The US is also the worst-affected country with 2,22,220 deaths from 83,38,387 cases. At least 33,23,354 people there have been declared recovered.

After the US, the hardest-hit countries are Brazil with 1,55,403 deaths from 52,98,772 cases, India with 1,16,616 deaths from 77,06,946 cases, Mexico with 87,415 deaths from 8,67,559 cases, and the United Kingdom with 44,158 deaths from 7,89,229 cases.

Latin America and the Caribbean overall has 3,85,650 deaths from 1,06,88,408 cases, Europe 2,56,298 deaths from 80,46,430 infections, and the United States and Canada 2,32,043 deaths from 85,43,944 cases. 

Asia has reported 1,62,843 deaths from 99,47,579 cases, the Middle East 54,819 deaths from 23,67,282 cases, Africa 40,473 deaths from 16,76,712 cases, and Oceania 1,010 deaths from 33,674 cases.

Businesses closed across Ireland on Thursday for a second national coronavirus lockdown, as record infection surges in Germany and Italy helped to spread gloom across the continent.

Most European governments have been reluctant to reimpose national stay-at-home orders, after previous restrictions led to deep recessions and widespread bitterness.

But Ireland’s five million people have been ordered to stay at home for six weeks, with non-essential businesses told to shut up shop, among other rules.

‘It’s devastating to see us locked down again... during our busiest line-up for the Christmas period,’ Dublin antique jeweller John Farrington said this week.

Germany and Italy are both facing record surges, registering their highest one-day tallies since the pandemic began.

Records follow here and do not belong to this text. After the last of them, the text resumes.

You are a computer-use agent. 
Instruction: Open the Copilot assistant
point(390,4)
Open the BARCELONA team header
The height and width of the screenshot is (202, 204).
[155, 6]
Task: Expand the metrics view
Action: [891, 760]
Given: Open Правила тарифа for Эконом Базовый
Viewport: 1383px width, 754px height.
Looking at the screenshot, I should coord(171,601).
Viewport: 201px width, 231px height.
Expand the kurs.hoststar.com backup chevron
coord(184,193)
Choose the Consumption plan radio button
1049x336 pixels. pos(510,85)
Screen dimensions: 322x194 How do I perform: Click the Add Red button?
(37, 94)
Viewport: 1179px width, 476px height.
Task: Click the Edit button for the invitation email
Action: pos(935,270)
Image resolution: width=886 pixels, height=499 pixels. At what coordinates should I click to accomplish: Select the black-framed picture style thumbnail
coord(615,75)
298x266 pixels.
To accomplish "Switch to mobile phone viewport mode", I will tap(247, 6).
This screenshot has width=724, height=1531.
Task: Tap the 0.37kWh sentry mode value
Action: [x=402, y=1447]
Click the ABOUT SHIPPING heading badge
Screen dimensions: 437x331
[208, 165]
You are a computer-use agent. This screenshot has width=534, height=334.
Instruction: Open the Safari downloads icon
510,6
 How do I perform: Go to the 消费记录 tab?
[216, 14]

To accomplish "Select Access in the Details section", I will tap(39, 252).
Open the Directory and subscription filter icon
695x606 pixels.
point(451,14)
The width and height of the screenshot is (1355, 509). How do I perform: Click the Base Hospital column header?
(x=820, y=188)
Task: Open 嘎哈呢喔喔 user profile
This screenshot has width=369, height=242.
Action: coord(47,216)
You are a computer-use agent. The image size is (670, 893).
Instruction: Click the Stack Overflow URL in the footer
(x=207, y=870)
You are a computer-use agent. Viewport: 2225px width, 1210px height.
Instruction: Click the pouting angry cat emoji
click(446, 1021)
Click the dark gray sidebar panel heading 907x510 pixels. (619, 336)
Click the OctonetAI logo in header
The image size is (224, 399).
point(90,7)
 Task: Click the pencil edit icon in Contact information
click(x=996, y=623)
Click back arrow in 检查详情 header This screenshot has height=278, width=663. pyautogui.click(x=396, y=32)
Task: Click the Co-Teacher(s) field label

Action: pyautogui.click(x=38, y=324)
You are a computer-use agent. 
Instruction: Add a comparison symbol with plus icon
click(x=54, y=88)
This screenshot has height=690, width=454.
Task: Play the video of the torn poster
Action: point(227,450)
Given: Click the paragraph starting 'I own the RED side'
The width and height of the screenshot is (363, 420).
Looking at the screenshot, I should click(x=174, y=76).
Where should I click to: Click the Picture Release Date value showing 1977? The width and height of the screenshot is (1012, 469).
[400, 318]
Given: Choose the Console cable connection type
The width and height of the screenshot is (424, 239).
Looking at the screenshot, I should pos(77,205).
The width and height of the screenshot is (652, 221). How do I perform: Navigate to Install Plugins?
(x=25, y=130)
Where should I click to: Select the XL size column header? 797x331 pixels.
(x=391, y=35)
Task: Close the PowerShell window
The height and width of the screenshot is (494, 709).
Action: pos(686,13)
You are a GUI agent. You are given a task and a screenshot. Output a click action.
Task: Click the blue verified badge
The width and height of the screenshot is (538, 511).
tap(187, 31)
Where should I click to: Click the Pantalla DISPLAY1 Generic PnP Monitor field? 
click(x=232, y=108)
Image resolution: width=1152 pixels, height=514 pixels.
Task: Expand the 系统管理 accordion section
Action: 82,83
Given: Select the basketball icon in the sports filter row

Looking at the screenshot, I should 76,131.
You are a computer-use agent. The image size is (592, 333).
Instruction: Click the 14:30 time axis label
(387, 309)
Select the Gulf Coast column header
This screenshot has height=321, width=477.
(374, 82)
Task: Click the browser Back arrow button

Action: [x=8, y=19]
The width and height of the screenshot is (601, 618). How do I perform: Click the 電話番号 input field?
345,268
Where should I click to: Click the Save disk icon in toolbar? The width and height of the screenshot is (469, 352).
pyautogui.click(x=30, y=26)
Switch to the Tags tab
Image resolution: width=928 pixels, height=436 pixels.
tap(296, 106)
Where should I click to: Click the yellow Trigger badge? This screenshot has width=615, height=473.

While German health experts said it was still possible to combat the outbreak by observing recently-toughened rules on distancing and gatherings, Italy ordered curfews in regions that cover the capital Rome and business hub Milan.

Germany, along with most European countries, has already banned large gatherings and made face masks compulsory in certain areas.

In a symbol of Germany’s woes, health minister Jens Spahn — widely praised for his calm stewardship during the pandemic—tested positive and went into home isolation.

In Belgium, which has one of the worst records of virus infections per person, foreign minister Sophie Wilmes is being treated in intensive care after testing positive.

‘She is conscious and she can communicate,’ her spokeswoman said.

As stories of individual suffering emerge from the latest upsurge of cases in Europe, the grim statistics are also stacking up — Spain becoming the sixth country to have registered more than one million infections.

And in Britain local lockdowns were coming into force even as a bitter political row over the measures remained unresolved.

More than seven million people will face severe restrictions by the weekend, prompting opposition leader Keir Starmer — who wants a national ‘circuit break’ lockdown—to warn of ‘months of agony’ ahead.

The scramble to develop a vaccine, involving dozens of clinical trials across the world, also failed to lift the gloom, with the first death reported of a volunteer.

It was not clear if the volunteer, taking part in trials in Brazil of a vaccine developed by Oxford University, had received the vaccine or a placebo.

The university said in a statement there were no concerns about the safety of the trial and Brazilian regulators had recommended that it should continue.

However, a leading public health expert sought to dampen expectations of a silver bullet emerging from any of the clinical trials.

Peter Doshi of the University of Maryland School of Pharmacy said none of the trials would prove whether a product could prevent people contracting COVID-19 and none were evaluating the drugs for their efficacy in vulnerable groups such as older people.